All this progress was positive. It ensured a fresh flow of talent, so that our officer corps would continually revitalize and hone its warfighting effectiveness in an ever-changing world.

And that’s exactly what we’re trying to do today. And this brings me to a key principle: ‘up-or-out’ isn’t broken – in fact, it’s an essential and highly successful system – but it’s also not perfect. Most of the time, and for most of our people, it works well. The problem, however, is that DoD can’t take a one-size-fits-all approach. And ‘most of the time’ isn’t good enough for the Force of the Future.

The ‘up-or-out’ system is currently governed by the 36-year-old Defense Officer Personnel Management Act, or DOPMA, that in some cases proves too rigid. It can limit the ability of our services to achieve the right force mix they need – especially at a time when we’re seeking to promote a wider range of experience, perspective, and training to strengthen the overall effectiveness of our force. That’s because sometimes DOPMA forces officers to make tradeoffs between strong but overly-specified paths to promotion, and paths that might offer greater career depth or breadth. It can offer little incentive for officers to focus, specialize, or try something different from a traditional career path, even if doing so would benefit DoD and make our force more effective. And for individual officers themselves, at times we’ve seen that people who deviate from such strict career paths may be penalized by not being selected for promotion – that’s not always the case, but it does happen. This hinders our force’s ability to take advantage of the rich value that a full range of opportunities provides.

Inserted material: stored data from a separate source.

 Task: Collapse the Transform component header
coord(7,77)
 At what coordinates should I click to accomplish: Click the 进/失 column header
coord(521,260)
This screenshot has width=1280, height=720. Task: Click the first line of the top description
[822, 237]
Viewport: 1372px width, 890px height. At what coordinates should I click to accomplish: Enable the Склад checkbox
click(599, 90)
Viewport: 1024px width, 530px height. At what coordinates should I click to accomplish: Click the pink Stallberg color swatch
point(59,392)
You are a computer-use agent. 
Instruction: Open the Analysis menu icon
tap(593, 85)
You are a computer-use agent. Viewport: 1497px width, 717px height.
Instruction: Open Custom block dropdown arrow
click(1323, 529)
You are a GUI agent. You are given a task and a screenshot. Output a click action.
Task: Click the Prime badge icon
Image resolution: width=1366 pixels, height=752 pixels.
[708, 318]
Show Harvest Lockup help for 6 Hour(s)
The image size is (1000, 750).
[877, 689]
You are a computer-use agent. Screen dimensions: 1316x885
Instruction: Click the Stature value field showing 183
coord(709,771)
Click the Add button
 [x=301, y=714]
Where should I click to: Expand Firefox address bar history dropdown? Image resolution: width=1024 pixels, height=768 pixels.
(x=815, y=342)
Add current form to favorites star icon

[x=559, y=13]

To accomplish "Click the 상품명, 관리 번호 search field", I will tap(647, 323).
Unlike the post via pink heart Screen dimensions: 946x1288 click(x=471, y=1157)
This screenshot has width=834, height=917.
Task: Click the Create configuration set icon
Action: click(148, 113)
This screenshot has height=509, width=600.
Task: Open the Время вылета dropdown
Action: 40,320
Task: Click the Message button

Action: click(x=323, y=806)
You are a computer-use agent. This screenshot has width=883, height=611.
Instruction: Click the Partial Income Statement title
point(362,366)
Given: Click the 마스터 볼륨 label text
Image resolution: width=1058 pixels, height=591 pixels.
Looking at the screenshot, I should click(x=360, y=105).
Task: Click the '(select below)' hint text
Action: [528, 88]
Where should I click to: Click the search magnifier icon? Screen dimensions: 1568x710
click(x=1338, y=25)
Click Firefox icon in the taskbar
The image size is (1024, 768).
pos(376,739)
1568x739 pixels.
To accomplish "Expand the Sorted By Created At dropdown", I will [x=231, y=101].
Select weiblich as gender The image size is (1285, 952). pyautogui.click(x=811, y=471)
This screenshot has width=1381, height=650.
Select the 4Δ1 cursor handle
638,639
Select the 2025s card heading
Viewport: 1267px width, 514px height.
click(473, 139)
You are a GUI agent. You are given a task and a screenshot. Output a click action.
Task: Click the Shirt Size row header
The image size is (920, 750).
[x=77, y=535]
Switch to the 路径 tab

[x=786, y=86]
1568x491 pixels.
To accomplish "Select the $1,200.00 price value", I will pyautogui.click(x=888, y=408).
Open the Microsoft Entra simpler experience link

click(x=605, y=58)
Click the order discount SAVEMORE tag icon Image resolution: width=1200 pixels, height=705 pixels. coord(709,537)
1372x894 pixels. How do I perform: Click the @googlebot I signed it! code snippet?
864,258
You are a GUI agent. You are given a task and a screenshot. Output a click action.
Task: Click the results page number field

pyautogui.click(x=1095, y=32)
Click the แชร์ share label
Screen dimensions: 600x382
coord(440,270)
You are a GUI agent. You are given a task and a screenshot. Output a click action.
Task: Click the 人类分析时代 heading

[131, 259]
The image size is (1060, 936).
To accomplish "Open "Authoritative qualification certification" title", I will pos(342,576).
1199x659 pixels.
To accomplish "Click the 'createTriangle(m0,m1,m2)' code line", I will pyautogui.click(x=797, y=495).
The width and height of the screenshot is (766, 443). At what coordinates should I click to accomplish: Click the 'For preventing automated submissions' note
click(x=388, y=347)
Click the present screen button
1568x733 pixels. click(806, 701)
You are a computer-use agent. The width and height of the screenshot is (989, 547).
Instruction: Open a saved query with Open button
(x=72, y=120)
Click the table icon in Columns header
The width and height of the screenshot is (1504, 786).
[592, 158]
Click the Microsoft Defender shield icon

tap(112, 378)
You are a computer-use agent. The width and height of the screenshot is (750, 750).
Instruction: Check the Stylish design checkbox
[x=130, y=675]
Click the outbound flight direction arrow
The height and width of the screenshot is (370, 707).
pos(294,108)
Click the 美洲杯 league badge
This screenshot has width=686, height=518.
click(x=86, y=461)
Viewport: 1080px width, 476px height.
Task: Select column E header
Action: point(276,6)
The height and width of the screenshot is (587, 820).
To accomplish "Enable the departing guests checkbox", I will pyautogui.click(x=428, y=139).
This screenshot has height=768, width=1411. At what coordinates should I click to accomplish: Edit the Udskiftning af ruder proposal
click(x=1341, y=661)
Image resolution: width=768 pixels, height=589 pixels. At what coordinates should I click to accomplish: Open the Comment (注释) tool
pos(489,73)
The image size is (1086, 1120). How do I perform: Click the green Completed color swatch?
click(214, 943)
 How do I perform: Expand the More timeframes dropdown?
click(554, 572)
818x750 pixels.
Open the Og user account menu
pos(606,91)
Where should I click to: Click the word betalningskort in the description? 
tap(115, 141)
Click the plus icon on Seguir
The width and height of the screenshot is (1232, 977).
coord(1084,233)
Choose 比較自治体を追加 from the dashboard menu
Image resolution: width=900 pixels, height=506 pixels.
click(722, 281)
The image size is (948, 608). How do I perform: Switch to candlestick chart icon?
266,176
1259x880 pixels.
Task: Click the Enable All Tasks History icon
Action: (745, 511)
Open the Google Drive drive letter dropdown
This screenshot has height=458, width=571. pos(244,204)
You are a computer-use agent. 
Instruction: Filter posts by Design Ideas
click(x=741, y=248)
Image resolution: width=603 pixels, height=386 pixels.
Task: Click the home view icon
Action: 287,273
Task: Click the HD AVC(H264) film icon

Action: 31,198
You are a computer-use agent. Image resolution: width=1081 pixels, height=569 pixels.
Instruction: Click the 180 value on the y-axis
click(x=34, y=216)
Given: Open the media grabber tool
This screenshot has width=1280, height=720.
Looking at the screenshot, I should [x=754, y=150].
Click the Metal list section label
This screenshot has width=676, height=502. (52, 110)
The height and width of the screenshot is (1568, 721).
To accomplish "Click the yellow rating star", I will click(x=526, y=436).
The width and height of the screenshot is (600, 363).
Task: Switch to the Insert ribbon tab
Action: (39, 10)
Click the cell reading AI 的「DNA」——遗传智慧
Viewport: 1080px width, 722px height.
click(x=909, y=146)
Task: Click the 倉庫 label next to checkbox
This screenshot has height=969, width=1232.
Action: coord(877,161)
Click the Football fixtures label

This rigidity is compounded when promotion eligibility is determined by year group – a management mindset that doesn’t really account for the possibility of an overall stronger force comprised of officers with differing experience and training, or of officers who might gain their experiences and training along slightly different timelines. In some ways it can seem like a crowded escalator, especially in the junior ranks – with everyone moving up together, and any attempt to get off, even temporarily, can make it really hard to get back on.

Such rigidity can be constraining to the military services and the Service Chiefs in their effort to attract and retain the best force possible. It’s also difficult for those who want to open their aperture for professional growth and thereby help us make a better force.

Sometimes this system has led us to lose good people. People with skills we need, but who see better opportunities elsewhere, in places that are less rigid, slow-moving, and bureaucratic, and more agile, creative, and merit-based. And as future generations increasingly value merit and flexibility, it’s more than just a matter of retention – it’s going to be a matter of recruitment, too.

We can and must fix these problems. That’s why we’re seeking to make four landmark changes to DOPMA. Together, these stand to be the most consequential changes to our officer promotion system in over 30 years, if not more. And they’ll improve that hundred-year-old system and help bring it into the 21st century – all with the clear intent of improving the effectiveness of our force, and maintaining its character as a profession of arms.

The first change we’re seeking – and this idea by the way is a credit to Admiral Richardson and his Navy team – is for the services to be able to adjust, based on performance, the so-called lineal numbers of their officer corps. This will help them better balance merit and seniority in the promotion system.

Right now, when a promotion board selects a certain number of officers to be promoted, they don’t all move up at the same time. DOPMA limits how many personnel are allowed for each rank, so officers selected for promotion have to wait for an opening in the rank above them before they can actually get promoted. Then, when there is an opening, the order in which they move up is determined by lineal numbers, which are assigned to officers based on seniority – that is, based on the date of commissioning or when they were last promoted. With naval references to lineal numbers dating back at least to 1800, this is one of the last vestiges of the pre-World War I, promotion-by-seniority system. And sometimes that’s to our force’s disadvantage.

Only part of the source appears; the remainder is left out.